The majority of OCR software suppliers define accuracy in terms of a percentage figure based on the number of correct characters per volume of characters converted. This is very likely to be a misleading figure as it is normally based upon the OCR engine attempting to convert a perfect laser printed text of the modernity and quality of, for instance, the printed version of this document. So, if told that even the better OCR software could get 1 in 10,000 characters wrong and that it will then likely get more than one or two characters wrong in this document would this seem quite so impressive? It is more useful to know how accurate the OCR engine will be on pre-1950’s printed texts of very varying quality in terms of print and paper quality. In this context, it is highly unlikely that we will get 99.99% accuracy and we could assume that even the very best quality printed pre-1950’s resources will give no more than 98% (and most would be considerably less than that). In these scenarios the accuracy measure given by the software suppliers is not very useful in deciding whether OCR is appropriate to the original printed resource.
Regarding accuracy as a measurement of the amount of likely activity required to enable the text output to meet the defined requirements would be more useful.

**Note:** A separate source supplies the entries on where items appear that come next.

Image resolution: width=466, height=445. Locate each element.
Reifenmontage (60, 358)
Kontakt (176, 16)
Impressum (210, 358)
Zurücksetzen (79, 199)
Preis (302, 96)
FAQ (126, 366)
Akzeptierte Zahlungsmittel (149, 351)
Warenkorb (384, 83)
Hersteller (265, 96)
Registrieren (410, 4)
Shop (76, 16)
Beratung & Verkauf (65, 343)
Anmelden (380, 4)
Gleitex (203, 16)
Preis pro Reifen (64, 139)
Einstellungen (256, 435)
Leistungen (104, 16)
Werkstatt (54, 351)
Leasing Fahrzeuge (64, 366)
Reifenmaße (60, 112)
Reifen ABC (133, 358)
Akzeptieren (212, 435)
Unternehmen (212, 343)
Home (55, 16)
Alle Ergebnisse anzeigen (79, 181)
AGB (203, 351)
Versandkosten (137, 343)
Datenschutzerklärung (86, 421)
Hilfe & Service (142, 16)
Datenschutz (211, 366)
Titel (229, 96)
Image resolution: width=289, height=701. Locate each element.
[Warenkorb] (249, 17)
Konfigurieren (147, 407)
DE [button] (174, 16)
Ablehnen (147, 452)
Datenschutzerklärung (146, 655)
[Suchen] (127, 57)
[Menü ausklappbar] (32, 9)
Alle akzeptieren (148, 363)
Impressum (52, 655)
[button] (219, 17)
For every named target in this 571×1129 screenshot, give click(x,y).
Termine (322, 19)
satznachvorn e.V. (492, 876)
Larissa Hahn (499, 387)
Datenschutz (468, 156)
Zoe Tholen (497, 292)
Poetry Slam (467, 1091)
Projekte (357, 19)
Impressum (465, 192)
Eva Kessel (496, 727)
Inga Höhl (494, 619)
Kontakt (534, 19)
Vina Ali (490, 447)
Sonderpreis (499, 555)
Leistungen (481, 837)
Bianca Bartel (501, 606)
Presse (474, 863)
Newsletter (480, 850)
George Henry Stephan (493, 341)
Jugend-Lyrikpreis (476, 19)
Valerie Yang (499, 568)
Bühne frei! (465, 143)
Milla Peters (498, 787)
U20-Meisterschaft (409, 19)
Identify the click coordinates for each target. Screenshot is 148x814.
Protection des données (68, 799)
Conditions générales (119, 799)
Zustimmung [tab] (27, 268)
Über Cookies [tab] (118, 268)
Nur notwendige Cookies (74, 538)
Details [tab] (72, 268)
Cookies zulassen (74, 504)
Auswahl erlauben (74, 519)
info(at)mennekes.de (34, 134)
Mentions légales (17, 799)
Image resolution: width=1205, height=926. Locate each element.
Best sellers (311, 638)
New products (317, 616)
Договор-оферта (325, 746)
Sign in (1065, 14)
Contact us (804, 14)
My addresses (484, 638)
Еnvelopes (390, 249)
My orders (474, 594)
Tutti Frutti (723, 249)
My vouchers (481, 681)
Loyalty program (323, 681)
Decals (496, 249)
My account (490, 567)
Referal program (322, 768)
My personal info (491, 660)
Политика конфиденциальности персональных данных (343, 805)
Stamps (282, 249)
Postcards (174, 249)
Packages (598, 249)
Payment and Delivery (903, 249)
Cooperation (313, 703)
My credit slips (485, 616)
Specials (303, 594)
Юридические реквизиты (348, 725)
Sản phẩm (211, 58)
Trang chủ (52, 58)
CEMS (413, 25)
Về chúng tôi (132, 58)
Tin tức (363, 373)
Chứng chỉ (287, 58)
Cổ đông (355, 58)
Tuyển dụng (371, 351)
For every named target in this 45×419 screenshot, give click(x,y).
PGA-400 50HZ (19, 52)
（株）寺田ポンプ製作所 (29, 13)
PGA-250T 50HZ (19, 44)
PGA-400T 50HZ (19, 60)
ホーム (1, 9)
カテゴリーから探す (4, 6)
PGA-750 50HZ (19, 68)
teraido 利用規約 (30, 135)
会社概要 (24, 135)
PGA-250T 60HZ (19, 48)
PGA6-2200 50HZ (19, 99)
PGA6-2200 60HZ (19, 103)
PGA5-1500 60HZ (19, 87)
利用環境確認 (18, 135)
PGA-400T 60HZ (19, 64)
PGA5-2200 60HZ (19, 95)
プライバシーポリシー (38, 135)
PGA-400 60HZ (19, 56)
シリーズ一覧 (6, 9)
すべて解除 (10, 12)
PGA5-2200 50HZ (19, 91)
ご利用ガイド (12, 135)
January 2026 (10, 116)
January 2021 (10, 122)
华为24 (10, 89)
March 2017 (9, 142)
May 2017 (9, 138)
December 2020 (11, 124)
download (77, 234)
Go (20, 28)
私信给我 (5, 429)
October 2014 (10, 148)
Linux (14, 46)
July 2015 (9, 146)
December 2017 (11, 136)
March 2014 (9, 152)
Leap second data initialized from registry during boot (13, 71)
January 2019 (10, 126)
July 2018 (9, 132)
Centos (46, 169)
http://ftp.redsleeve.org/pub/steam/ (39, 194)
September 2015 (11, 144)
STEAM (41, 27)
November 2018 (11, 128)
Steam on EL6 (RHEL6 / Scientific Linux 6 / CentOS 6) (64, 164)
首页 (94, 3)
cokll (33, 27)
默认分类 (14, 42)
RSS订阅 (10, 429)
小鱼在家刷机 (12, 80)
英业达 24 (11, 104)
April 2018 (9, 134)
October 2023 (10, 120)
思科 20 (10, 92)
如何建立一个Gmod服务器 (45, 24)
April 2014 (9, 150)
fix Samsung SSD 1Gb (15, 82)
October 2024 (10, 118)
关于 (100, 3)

In this context we might look at the number of words that are incorrect rather than number of characters. For example: a page of 500 words with 2,500 characters. If the OCR engine gives a result of 98% accuracy this equals 50 characters incorrect. However, looked at in word terms this could convert to 50 words incorrect (one character per word) and thus in word accuracy terms would equal 90% accuracy. If 25 words are inaccurate (2 characters on average per word) then this gives 95% in word accuracy terms. If 10 words were inaccurate (average of 5 characters per word) then the word accuracy is 98%. In terms of effort and usefulness the word accuracy matters more than the character accuracy – we can see the possibility of 5 times the effort to correct to 100% across the word accuracy range shown in this simple example. It is essential to remember that correcting OCR or text output is relatively expensive in terms of time and effort requiring both correction and proof reading activities – so it best to seek ways to avoid this additional activity if possible. The other consideration might be the usefulness of the text for indexing and retrieval purposes. If it is possible to achieve 90% character accuracy and still get 90% word accuracy, then most search engines utilising fuzzy logic would get in excess of 98% retrieval rate for straightforward prose text. In these cases the OCR accuracy may be of less interest than the potential retrieval rate for the resource (especially as the user will never see the OCR’d text to notice it isn’t perfect). In most prose
circumstances significant words and names are repeated which improves even more the chances of retrieval and can enable high retrieval rates for OCR accuracies measuring lower than 90%.